Polizeiliche Todesschüsse 2016: Berliner Lücken – „statistisch als offen bewertet“

von Otto Diederichs

Wie bereits im Vorjahr ist auch 2016 die Zahl der Schusswaffeneinsätze gegen Personen und Sachen gestiegen. Davon endeten 13 Fälle tödlich.
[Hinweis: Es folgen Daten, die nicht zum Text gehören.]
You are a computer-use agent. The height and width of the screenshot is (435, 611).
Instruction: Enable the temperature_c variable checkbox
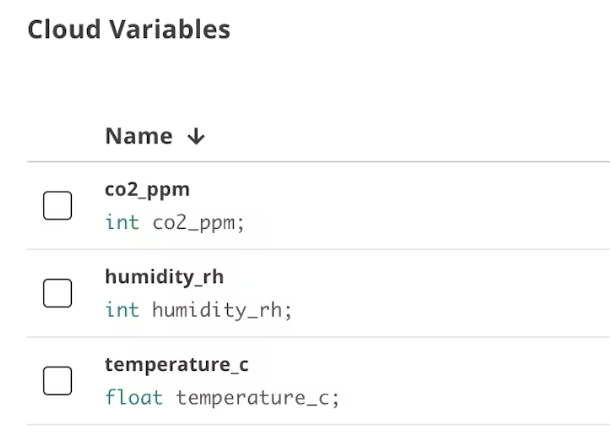[58, 381]
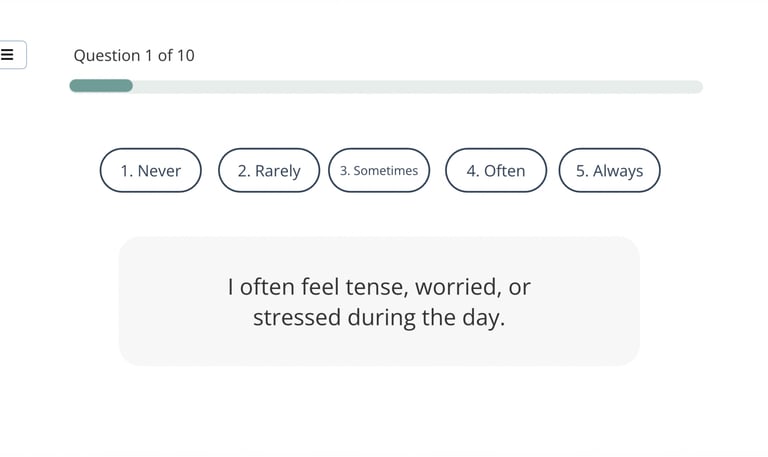Expand the three-line sidebar menu button

[x=9, y=55]
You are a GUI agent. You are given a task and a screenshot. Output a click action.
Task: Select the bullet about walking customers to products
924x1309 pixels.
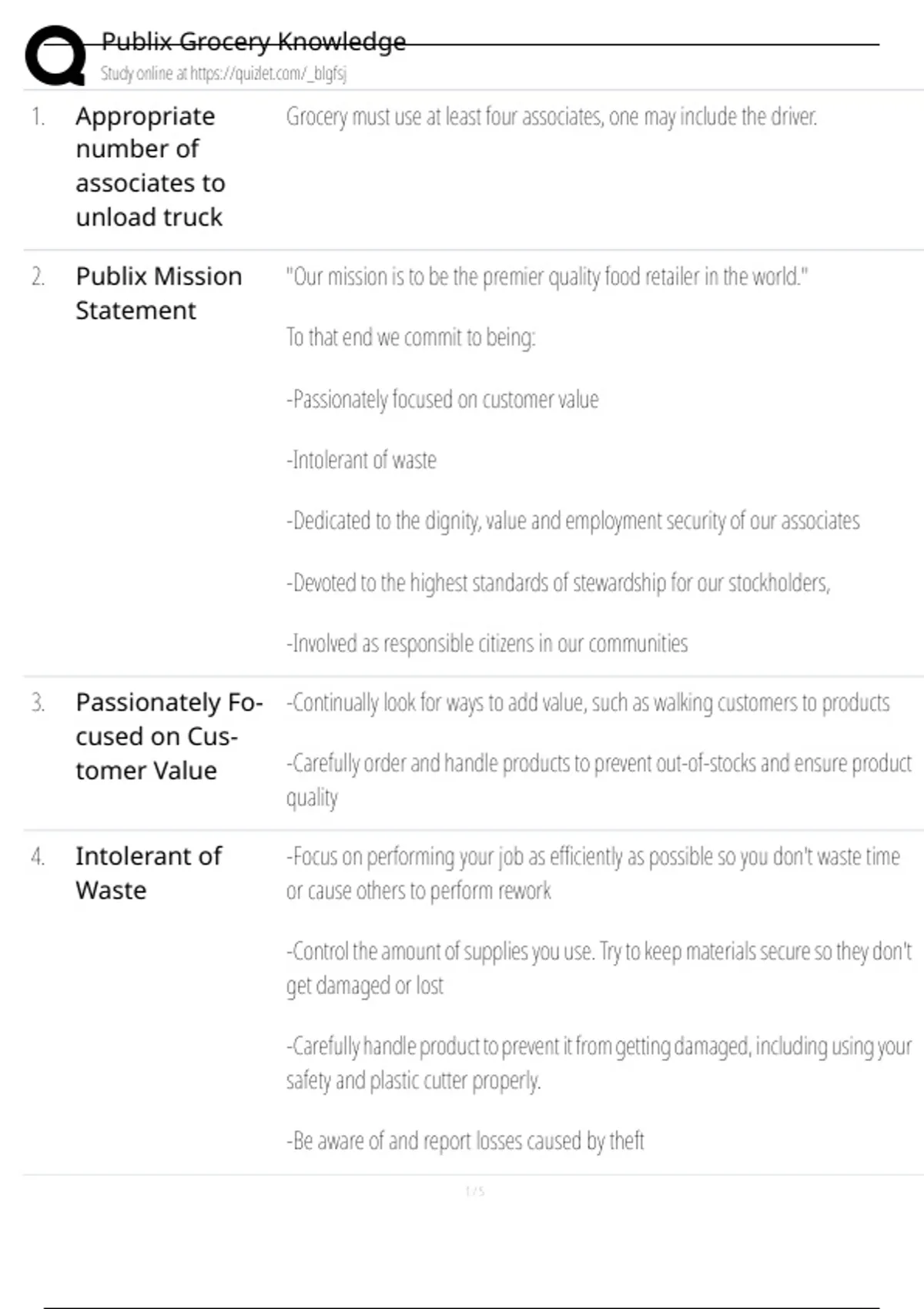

Laut der offiziellen Schusswaffengebrauchsstatistik, die die Deutsche Hochschule für Polizei (DHPol) alljährlich im Auftrag der Innenministerkonferenz (IMK) auf der Basis der von den Ländern gemeldeten Zahlen zusammenstellt, kam es 2016 in insgesamt 52 Fällen zum Schusswaffengebrauch gegen Personen (2015: 41). Hinzu kamen 28 Fälle des Schusswaffeneinsatzes gegen Sachen (2015: 17), wobei es sich hier nicht selten um Schüsse auf Fahrzeuge – und somit indirekt auch auf Personen – handelt. Schüsse zur „Fluchtvereitelung bei Verdacht eines Verbrechens oder eines ‚gleichgestellten Vergehens‘“ bildeten mit 16 Fällen den Großteil des Schusswaffengebrauchs gegen Sachen.[1]

Im Ergebnis verzeichnet die offizielle Statistik für 2016 dann 28 Verletzte und 11 Tote. Und hier beginnen die Ungereimtheiten. Im Gegensatz zur IMK-Statistik ergibt die CILIP-Presseauswertung nämlich insgesamt 13 tödlich verlaufene Schusswaffeneinsätze für das Jahr 2016.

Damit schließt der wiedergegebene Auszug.